In addition to the accuracy of the instruments and positioning errors, site conditions can influence correlations. They may have been variations between the different dates of measurements. In our case, repeated runs at the same date show correlations that are not substantially better than correlations between data collected at different dates. To explain this, we can think of a number of reasons. First, the statistical procedure we have chosen is robust. Minor deviations and outliers have little influence on t, and nonlinearities of relationships have no effect at all as long as monotonically increasing or decreasing models can describe them. For example, soil temperature is not influencing t because of the monotonic increase of ECa with rising temperature. Another reason can be the positive correlation of some of the most important factors influencing soil ECa on nonsaline mineral soils—namely, soil texture and water content (Luck and Eisenreich, 2001). Under the temperate climatic conditions of Germany, in addition to marshland, soil salinity is not an important factor. As long as mineral soils are not affected by spatiotemporal variations of groundwater level, lateral water flow or diverging water uptake by crops, and soil water content largely depends on soil texture. On these soils, organic matter content and cation exchange capacity can be correlated with soil texture as well (Luck and Eisenreich, 2001; Rogasik et al., 2002). Stability of ECa patterns over time was also observed by other authors (Sudduth et al., 2003).

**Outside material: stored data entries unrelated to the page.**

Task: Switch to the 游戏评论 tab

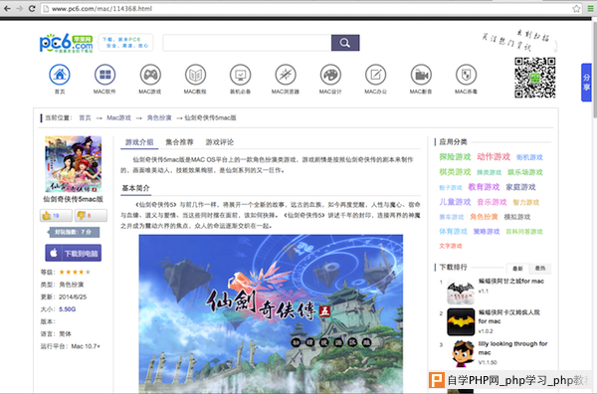Action: coord(220,142)
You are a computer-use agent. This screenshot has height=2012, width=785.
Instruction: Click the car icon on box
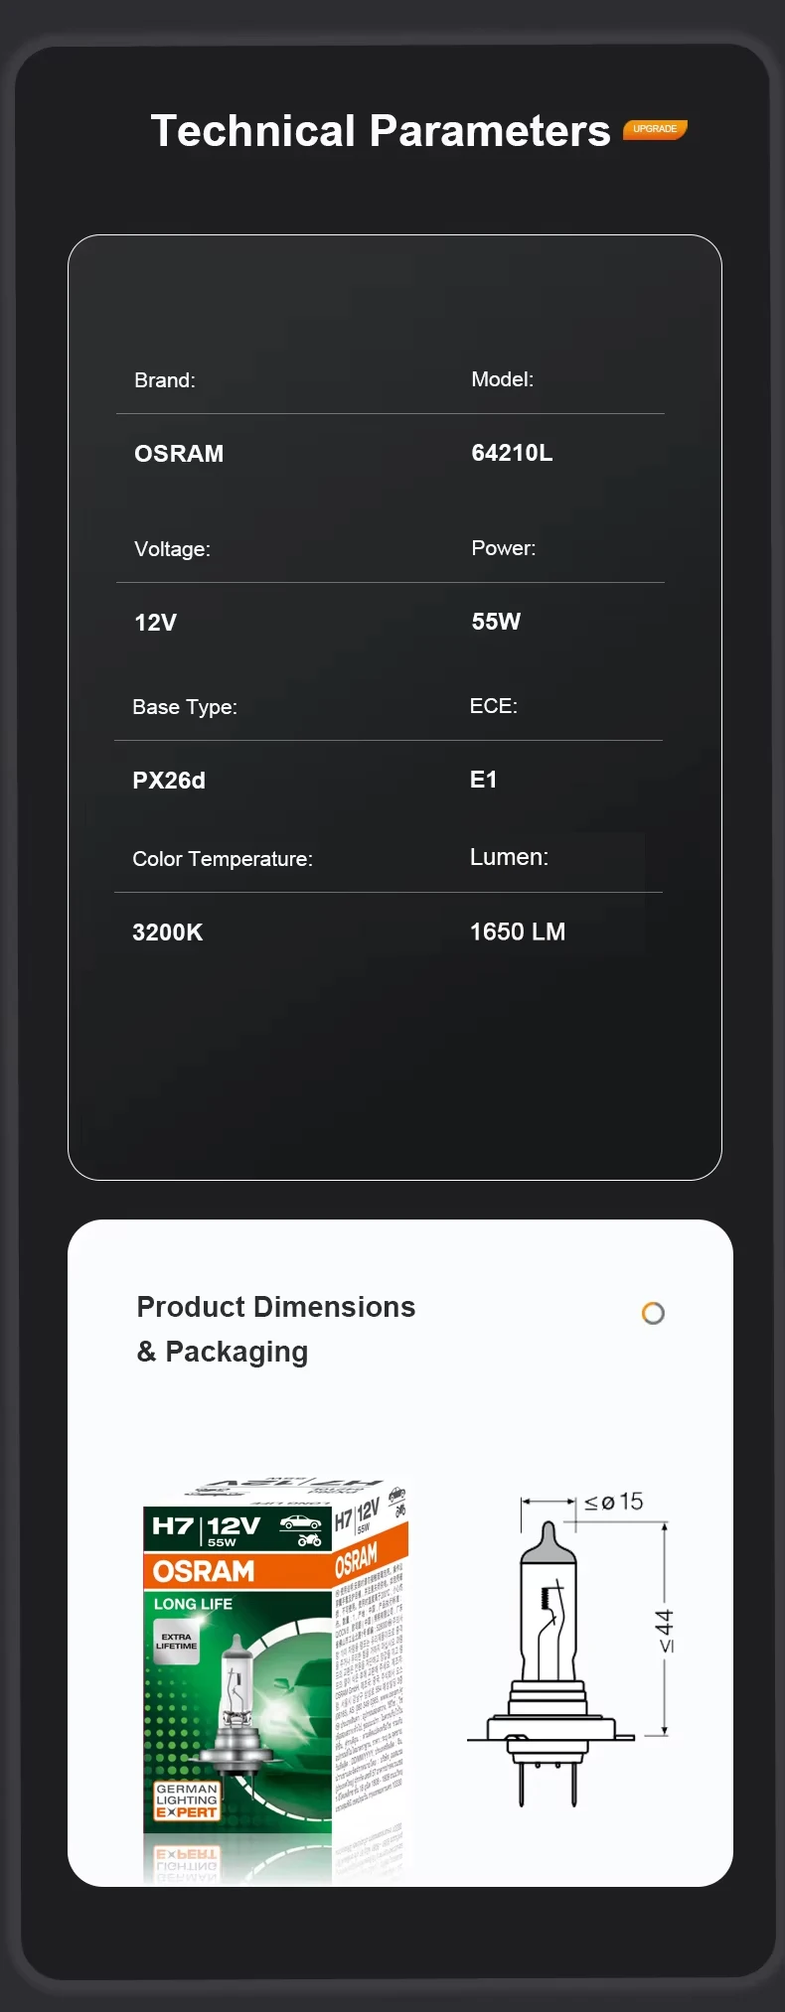coord(300,1522)
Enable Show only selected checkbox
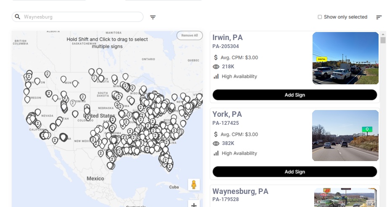 [320, 17]
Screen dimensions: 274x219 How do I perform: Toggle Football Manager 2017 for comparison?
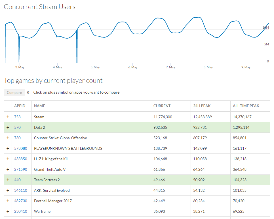tap(8, 201)
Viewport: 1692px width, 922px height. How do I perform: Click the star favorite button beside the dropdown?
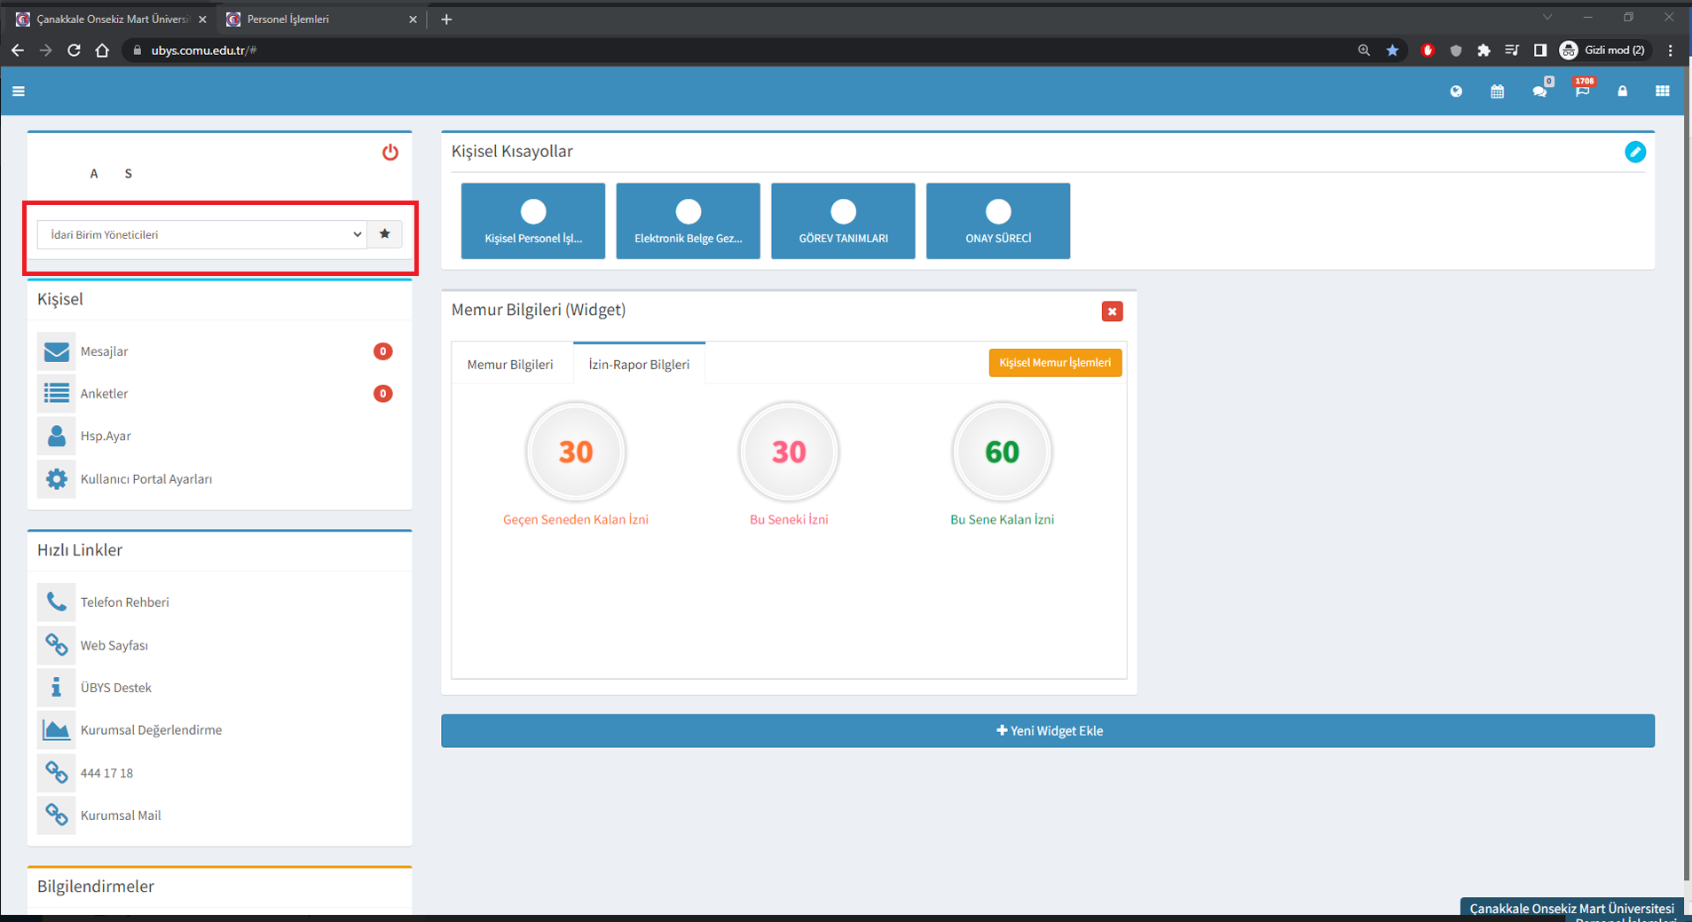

Comparing the different soilscapes, correlations were best when the rate of fluctuation in ECa was low in the horizontal and vertical directions (Beckum). Vice versa, Bornim with its extremely heterogeneous soil, shows the worst correlation. When we try to compare correlations of different instruments, it is very important to bear in mind how electrode spacing influences the strength of correlation. None of the GCR instruments had exactly the same spacing as the GeoTom (even the ARP deviates because of the trapezoid arrangement of its electrodes). Best correlations were usually found when electrode configuration (or equivalent coil configuration with EMI) comes close to the electrode configuration of the GeoTom. Correlations could be better when configurations are matching exactly (e.g., Veris level 1 will show a higher correlation with GeoTom spacing between 20 and 30 cm). Therefore, one should not easily rate an instrument as superior by this kind of comparison. In our tests, most instruments produce good correlations regarding electrode spacing, depth of investigation, and soil variability. The CM-138 clearly is an exception. Correlations are generally lower and sometimes inconsistent. Repeated runs show low accuracy. There seem to be a number of reasons for this behavior; temperature influences the CM-138 substantially, it shows erratic drifts during stationary measurements, and it has very low dynamics in signal response (Dabas et al., 2004). These problems remained even after the instrument was returned to the manufacturer. The EM38 is subject to ambient influences and drifts as well (Sudduth et al., 2001), but it was much more reliable than the CM-138 (Dabas et al., 2004). To improve temperature stability of the EM38, Geon-ics Ltd. has been offering an update since 2004.

In most cases, ARP level 1, 2, and 3 correlated best with GeoTom level 1, 2, and 3. Veris levels 1 and 2 roughly coincide with GeoTom levels 1 and 2. EM38 (-DD) in the vertical mode can be related to GeoTom level 4. Two exceptions probably can be treated as "outliers": Veris level 2 does not show the best correlation with GeoTom level 2 in Kassow. This may be due to poor soil contact as a thick turf covered the soil surface. Also in Kassow there is an "irregular" best correlation of EM38 V mode with GeoTom level 3. We cannot explain this at the moment.

Correlation generally increased with depth of investigation. This can be due to a smoothing effect, which improves correlation. Because wider electrode spacing is integrating larger soil volumes, small-scale variability is smoothed out.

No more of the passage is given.